24. Nos seres inferiores da criação, naqueles a quem ainda
falta o senso moral, em os quais a inteligência ainda não
substituiu o instinto, a luta não pode ter por móvel senão a
satisfação de uma necessidade material. Ora, uma das mais
imperiosas dessas necessidades é a da alimentação. Eles,
pois, lutam unicamente para viver, isto é, para fazer ou
defender uma presa, visto que nenhum móvel mais elevado
os poderia estimular. É nesse primeiro período que a alma
se elabora e ensaia para a vida.
No homem, há um período de transição em que ele mal
se distingue do bruto. Nas primeiras idades, domina o instinto animal e a luta ainda tem por móvel a satisfação das
necessidades materiais. Mais tarde, contrabalançam-se
o instinto animal e o sentimento moral; luta então o homem, não mais para se alimentar, porém, para satisfazer à
sua ambição, ao seu orgulho, à necessidade, que experimenta, de dominar. Para isso, ainda lhe é preciso destruir.
Todavia, à medida que o senso moral prepondera, desenvolve-se a sensibilidade, diminui a necessidade de destruir,
acaba mesmo por desaparecer, por se tornar odiosa.
O homem ganha horror ao sangue.
Contudo, a luta é sempre necessária ao desenvolvimento do Espírito, pois, mesmo chegando a esse ponto,
que parece culminante, ele ainda está longe de ser perfeito.
Só à custa de muita atividade adquire conhecimento, experiência e se despoja dos últimos vestígios da animalidade. Mas, nessa ocasião, a luta, de sangrenta e brutal que era,
se torna puramente intelectual. O homem luta contra as
dificuldades, não mais contra os seus semelhantes.*
* Sem prejulgar das consequências que se possam tirar desse princípio, apenas quisemos demonstrar, mediante essa explicação, que a
destruição de uns seres vivos por outros em nada infirma a sabedoria divina e que, nas leis da natureza, tudo se encadeia. Esse
encadeamento forçosamente se quebra, desde que se abstraia do
princípio espiritual. Muitas questões permanecem insolúveis, por
só se levar em conta a matéria.
As doutrinas materialistas trazem em si o princípio de sua própria destruição. Têm contra si não só o antagonismo em que se
acham com as aspirações da universalidade dos homens e suas
consequências morais, que farão sejam elas repelidas como
dissolventes da sociedade, mas também a necessidade que o homem experimenta de se inteirar de tudo o que resulta do progresso.
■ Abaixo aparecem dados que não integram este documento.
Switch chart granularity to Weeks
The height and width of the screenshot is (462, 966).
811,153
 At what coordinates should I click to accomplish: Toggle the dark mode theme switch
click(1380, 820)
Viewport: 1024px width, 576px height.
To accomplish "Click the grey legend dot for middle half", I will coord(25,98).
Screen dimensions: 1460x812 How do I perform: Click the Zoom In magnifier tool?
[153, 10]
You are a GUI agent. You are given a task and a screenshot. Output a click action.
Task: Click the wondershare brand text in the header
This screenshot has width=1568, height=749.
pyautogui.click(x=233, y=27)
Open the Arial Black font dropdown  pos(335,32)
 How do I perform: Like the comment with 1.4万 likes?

O desenvolvimento intelectual conduz o homem à pesquisa das
causas. Ora, por pouco que ele reflita, não tardará a reconhecer a
impotência do materialismo para tudo explicar. Como é possível
que doutrinas que não satisfazem ao coração, nem à razão, nem à
inteligência, que deixam problemáticas as mais vitais questões,
venham a prevalecer? O progresso das ideias matará o materialismo,
como matou o fanatismo.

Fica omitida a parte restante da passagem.